In Situ Hybridization in Diagnostic Pathology
Case 9 -
Extraskeletal Ewing's sarcoma / Peripheral Primitive Neuroectodermal Tumor (PNET)
Ricardo V. Lloyd and Arie Perry
This 11-year old girl presented with a large pelvic mass adjacent to the urinary bladder.
Multiple lung nodules were seen on imaging studies.
Two incisional soft tissue biopsy specimens, 2-2.5 cm in greatest dimension each,
were obtained for histology and cytogenetics.
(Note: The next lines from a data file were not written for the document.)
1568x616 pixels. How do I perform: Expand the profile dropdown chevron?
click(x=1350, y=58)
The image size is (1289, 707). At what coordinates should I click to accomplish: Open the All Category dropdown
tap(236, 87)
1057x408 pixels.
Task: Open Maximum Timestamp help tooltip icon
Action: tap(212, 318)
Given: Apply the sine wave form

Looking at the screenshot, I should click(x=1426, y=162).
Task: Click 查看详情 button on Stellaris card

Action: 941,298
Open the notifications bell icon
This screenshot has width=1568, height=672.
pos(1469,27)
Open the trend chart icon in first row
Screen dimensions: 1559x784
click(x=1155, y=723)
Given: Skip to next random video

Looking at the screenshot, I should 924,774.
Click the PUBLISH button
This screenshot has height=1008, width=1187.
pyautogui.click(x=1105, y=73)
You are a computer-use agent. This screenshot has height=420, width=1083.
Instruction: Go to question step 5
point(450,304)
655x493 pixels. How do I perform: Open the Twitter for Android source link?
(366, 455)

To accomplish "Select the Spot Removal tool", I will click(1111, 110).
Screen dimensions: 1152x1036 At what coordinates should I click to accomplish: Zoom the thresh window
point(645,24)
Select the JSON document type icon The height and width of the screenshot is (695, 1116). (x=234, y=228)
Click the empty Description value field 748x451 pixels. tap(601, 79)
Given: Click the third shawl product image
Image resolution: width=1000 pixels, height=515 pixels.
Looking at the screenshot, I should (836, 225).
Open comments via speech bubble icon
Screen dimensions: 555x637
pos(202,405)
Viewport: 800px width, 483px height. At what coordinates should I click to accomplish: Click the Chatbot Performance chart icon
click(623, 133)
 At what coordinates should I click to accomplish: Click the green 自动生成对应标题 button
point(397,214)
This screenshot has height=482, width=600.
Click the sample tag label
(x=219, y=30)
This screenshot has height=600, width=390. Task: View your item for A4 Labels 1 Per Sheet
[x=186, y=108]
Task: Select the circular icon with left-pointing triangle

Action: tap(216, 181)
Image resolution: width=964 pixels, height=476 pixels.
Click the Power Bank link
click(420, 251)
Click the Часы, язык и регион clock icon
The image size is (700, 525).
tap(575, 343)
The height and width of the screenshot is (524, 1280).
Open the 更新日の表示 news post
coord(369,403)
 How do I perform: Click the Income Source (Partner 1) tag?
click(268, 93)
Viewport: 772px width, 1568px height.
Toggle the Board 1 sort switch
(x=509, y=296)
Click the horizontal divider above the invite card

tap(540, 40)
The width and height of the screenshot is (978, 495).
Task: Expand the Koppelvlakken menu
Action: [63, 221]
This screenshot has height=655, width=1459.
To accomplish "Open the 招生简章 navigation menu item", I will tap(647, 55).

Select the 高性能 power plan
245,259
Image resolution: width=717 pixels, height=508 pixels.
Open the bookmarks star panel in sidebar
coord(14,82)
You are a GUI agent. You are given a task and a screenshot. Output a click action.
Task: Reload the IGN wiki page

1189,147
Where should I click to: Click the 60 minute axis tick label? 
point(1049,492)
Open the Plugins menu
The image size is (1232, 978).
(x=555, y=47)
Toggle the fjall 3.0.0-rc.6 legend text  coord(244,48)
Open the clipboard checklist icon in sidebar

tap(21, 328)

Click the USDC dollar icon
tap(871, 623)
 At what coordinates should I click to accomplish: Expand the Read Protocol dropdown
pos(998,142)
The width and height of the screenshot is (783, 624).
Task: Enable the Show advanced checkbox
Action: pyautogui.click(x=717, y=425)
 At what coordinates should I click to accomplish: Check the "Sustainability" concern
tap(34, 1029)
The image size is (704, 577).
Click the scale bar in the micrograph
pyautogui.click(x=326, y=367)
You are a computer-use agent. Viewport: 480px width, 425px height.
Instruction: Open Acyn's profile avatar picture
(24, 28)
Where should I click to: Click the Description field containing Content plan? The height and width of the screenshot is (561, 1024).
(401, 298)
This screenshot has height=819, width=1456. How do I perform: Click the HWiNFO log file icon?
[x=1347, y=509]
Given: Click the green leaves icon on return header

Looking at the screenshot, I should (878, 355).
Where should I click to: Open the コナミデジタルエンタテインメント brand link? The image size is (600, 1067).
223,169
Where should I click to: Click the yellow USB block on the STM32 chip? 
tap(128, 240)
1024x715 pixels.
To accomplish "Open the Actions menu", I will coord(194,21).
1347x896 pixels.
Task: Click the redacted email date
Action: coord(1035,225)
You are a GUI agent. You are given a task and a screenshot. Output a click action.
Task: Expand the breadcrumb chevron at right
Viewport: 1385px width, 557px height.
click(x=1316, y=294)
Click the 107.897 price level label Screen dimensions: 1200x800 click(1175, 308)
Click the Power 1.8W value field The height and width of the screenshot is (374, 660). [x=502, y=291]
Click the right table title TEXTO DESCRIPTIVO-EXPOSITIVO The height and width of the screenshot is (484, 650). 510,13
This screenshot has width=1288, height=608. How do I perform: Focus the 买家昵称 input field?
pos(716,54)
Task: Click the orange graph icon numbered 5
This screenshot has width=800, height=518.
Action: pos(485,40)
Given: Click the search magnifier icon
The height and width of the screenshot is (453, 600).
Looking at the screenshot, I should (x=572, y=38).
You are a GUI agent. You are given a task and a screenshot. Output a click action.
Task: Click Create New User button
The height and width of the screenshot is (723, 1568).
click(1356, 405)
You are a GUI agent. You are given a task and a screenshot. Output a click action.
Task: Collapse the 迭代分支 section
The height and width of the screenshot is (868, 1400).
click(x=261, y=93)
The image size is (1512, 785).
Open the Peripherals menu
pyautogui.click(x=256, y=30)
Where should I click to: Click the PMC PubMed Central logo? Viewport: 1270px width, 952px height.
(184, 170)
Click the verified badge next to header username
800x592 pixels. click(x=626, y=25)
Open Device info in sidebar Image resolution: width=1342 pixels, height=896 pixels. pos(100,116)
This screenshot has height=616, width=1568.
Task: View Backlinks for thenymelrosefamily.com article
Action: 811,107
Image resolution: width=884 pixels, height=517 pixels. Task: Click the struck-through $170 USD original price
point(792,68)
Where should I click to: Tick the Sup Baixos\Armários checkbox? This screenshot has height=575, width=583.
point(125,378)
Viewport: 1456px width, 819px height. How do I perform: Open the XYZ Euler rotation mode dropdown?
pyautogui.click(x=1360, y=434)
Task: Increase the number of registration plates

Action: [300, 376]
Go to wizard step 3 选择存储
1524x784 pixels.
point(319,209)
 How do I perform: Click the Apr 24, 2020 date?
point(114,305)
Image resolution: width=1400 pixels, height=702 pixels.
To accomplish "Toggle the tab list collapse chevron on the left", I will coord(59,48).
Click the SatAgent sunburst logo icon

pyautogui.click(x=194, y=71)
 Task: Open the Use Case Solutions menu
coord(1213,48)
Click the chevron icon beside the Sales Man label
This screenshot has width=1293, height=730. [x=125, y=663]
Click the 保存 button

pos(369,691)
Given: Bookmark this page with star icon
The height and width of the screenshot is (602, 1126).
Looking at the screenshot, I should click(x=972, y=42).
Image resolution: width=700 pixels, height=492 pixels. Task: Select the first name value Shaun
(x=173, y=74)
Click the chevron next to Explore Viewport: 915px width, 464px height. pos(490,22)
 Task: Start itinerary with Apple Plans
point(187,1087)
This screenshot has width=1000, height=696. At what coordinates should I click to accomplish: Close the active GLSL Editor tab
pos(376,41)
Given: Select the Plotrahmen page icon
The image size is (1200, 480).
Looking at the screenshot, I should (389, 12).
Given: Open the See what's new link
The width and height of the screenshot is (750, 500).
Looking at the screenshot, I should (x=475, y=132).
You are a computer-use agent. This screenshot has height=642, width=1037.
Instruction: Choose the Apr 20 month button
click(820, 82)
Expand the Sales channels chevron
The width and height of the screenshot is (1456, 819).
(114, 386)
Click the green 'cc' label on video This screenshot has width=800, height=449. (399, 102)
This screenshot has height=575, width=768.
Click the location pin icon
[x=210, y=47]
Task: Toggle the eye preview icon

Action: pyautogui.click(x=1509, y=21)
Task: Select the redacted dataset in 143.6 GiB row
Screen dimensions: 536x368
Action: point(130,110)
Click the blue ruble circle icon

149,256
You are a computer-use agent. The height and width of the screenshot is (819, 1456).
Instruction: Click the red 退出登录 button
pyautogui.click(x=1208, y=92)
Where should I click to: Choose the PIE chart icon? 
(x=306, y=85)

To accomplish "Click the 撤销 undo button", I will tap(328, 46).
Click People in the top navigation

Sections revealed a highly cellular proliferation of small, undifferentiated
cells arranged in large sheets and nests, with intervening zones of necrosis and hemorrhage. The tumor
was relatively deficient in stroma and had no discernable rosettes. Tumor cells had minimal quantities
of clear to amphophilic cytoplasm with round to oval nuclei containing smoky chromatin and small
nucleoli. Mitotic and pyknotic figures were plentiful. There was abundant intracytoplasmic,
diastase-digestible PAS-positive material, consistent with glycogen deposition. Immunostaining revealed
diffuse vimentin and O13 (CD99) expression. No staining was found for cytokeratin, EMA, desmin, inhibin,
or LCA. The tumor karyotype was 46,XX,t(11;22)(q24;q12) and FISH revealed fusion signals in 84% of cells
using probes to EWS (22q12) and FLI1 (11q24).
RT-PCR similarly found evidence for an EWS-FLI1 type 1 (EWS exon 7 to FLI1 exon 6) chimeric transcript.